Prompt A
From the Mac privacy tips, extract word for word the part that opens with the words containing "Thankfully, Apple’s Mac" and closes with "using your location.".
Prompt B
According to the Mac privacy tips, what type of encryption does Filevault use?

Supplied text
--

Thankfully, Apple’s Mac OS X Mavericks has some very neat privacy features built in – from a “Guest User” account which restricts people to using Safari when borrowing your Mac to a panel which prevents apps using your location.

Our tips should ensure you are getting the most ot of the built-in protections offered by your Mac – and could prevent a thief stealing your data if you’re unlucky enough ever to lose your machine.

Put your Mac to sleep

If you have your screen set to sleep after 10 minutes or longer, it can leave a ‘window’ which an opportunistic thief – or unscrupulous colleague – can exploit to access your private data. Ensure your computer is set to require a login password immediately after sleep (you can check this in System Preferences/Security and Privacy) and press Command-Option-Eject when you leave your seat  (that’s Command-Option-Power is your Mac doesn’t have an Eject key). For added protection in case you forget, ensure your screen is set to the shortest delay before sleep possible (one minute), using a menu option found under Energy Saver.

Keep your data under lock and key

Encryption used to be a complex and forbiddingly time-consuming process – but Mac OS X’s  built-in Filevault 2 offers high-grade protection without too much fuss. Just make sure to remember your login password and recovery key (generated as you encrypt your data) – without them, your files are gone forever. Filevault’s high-end XTS-AES 128 encryption makes it very difficult for a thief or attacker to access your data without your password – and allows for instant wipes if you want to hand  your Mac to someone else. The wipe function removes the encryption keys from the Mac, making the data extremely difficult to access, then proceeds with a normal wipe of the disk.

Make use of Guest User

One of the useful new privacy features which arrived with Mac OS X Mavericks is an improved Guest User – a log-in purpose-built for those times when a colleague or acquaintance asks to borrow your Mac “for a minute”. Handing over a computer, for any length of time, is a privacy risk. Guest Users allows the machine’s owner to let someone use it as a Guest – which, if Filevault is turned on, restricts the visitor to using Safari, denies them the chance to install software, and deletes all the files they modified on exit.

Rely on Apple’s “app police”

--

Excerpted data
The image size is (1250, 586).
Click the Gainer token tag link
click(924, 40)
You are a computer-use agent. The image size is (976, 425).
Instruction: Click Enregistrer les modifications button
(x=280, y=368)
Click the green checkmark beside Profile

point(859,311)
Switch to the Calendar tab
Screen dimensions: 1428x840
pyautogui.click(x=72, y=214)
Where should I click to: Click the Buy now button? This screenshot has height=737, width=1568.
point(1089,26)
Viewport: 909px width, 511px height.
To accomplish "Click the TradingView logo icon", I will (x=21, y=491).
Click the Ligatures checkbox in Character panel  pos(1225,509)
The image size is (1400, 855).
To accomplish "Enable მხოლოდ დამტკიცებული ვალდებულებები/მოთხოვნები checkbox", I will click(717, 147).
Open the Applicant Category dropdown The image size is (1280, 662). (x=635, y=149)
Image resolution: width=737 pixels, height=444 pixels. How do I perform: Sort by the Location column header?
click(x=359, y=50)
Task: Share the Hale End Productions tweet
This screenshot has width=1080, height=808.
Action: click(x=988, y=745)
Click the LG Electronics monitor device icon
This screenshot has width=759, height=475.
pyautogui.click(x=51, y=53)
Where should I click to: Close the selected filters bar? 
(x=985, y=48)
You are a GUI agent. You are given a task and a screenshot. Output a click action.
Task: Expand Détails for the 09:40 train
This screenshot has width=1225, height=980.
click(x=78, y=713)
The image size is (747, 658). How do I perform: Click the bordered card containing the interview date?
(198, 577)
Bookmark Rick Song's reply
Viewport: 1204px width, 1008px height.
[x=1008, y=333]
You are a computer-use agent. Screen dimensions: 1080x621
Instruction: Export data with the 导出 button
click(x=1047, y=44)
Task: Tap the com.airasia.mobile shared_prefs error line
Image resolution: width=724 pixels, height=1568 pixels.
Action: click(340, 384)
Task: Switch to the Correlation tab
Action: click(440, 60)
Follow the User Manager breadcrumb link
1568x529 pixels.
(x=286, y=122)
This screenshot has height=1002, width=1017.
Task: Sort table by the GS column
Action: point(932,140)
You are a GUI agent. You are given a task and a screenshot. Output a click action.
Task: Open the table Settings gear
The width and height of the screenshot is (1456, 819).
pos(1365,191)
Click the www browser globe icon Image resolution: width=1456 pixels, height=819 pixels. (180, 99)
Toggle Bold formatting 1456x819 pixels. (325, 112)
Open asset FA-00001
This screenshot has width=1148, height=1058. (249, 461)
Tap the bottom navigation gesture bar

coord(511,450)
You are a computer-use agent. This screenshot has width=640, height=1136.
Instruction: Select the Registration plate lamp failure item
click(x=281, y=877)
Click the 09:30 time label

--

Reply A
Thankfully, Apple’s Mac OS X Mavericks has some very neat privacy features built in – from a “Guest User” account which restricts people to using Safari when borrowing your Mac to a panel which prevents apps using your location.

Reply B
XTS-AES 128 encryption.